Complaint alleged that Myanmar’s military subjected villagers to forced labor, rape, torture and murder with the knowledge and support of Unocal, a U.S. oil and gas corporation, which created liability under the Alien Tort Claims Act (ACTA)[1]; Whether to be liable under ATCA a non-state actor must engage in state action; Whether Unocal was liable for aiding and abetting the Myanmar military in subjecting villagers to forced labor, rape, murder and torture; Scope of the legal liability of  transnational corporations for violations of human rights under ATCA.


[1] The Alien Tort Claims Act (ATCA) provides non-citizens of the United States the opportunity to bring a civil suit in US courts for a tort (injury) committed in violation of the law of nations (international law).

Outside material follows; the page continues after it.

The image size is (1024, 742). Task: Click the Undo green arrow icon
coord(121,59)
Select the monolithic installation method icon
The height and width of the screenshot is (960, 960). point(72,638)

Enforcement of the Decision and Outcomes

In 2005, before the jury trial began, the parties agreed to a settlement and the case was dismissed with the requirement that it cannot be brought to court again in the future (Doe I v. Unocal, 403 F.3d 708 [9 Cir. 2005]). Unocal agreed to compensate the 14 surviving plaintiffs for an undisclosed amount and EarthRights International, who was involved in the case, has confirmed that this compensation has taken place and that community programs to improve living conditions, health care and education and protect the rights of people in the pipeline region are in development.

Significance of the Case

The most important legal precedent set during the Unocal litigation is that US corporations, like individuals, can be liable under ATCA for complicity in egregious human rights violations. However, because the parties settled, the appropriate standard for determining third party liability was never conclusively determined.  There have been several other cases involving corporate complicity in human rights violations that have gone forward, such as Wiwa v. Royal Dutch Shell, 226 F.3d 88 (2000) which extended corporate liability under ATCA to foreign corporations if they maintained “continuous and systematic ties to the US.”  In 2009, Shell settled with the claimants in the Wiwa case for $15.5 million. In 2004, during the Supreme Court hearing of Sosa v. Alvarez-Machain 542 U.S. 692 (2004), 331 F.3d 604 [reversed], the Bush Administration submitted numerous amicus curiae arguing against ATCA’s application to corporations. While the Supreme Court’s decision in Sosa affirmed that corporate liability exists under ATCA, they limited its application to violations of laws of nations, which are “specific, universal, and obligatory” – without further elaboration or example – therefore providing little guidance for lower courts moving forward. An important case is approaching which may provide additional opportunities for elaboration of corporate liability under ATCA: Khulumani v. Barclays, et al, which is still awaiting trial date in the Court of Appeals for the Second Circuit in New York.

Groups Involved in the Case

Paul L. Hoffman (Schonbrun, Desimome, Seplow, Harris & Hoffman LLP); Dan Stormer and Anne Richardson (Hadsell & Stormer, Inc.); William Goodman, Jennifer M. Green, and Beth Stephens (Center for Constitutional Rights); Katharine J. Redford and Richard Herz (Earthrights International); Judith Brown Chomsky; Julie Shapiro; Dilan Esper (Stein & Flugge, LLP) for plaintiffs-appellants Doe. Terrence P. Collingsworth and Natacha Thys (International Labor Rights Fund); Christopher E. Krafchak and Kenderton S. Lynch III (Krafchak & Associates); Martin J. D’Urso, Hilary Cohen, and Nadia Ezzelarab (Kohn, Swift & Graf, P.C.); Christobal Bonifaz and John C. Bonifaz (Law Offices of Christobal Bonifaz) for plaintiffs-appellants Roe.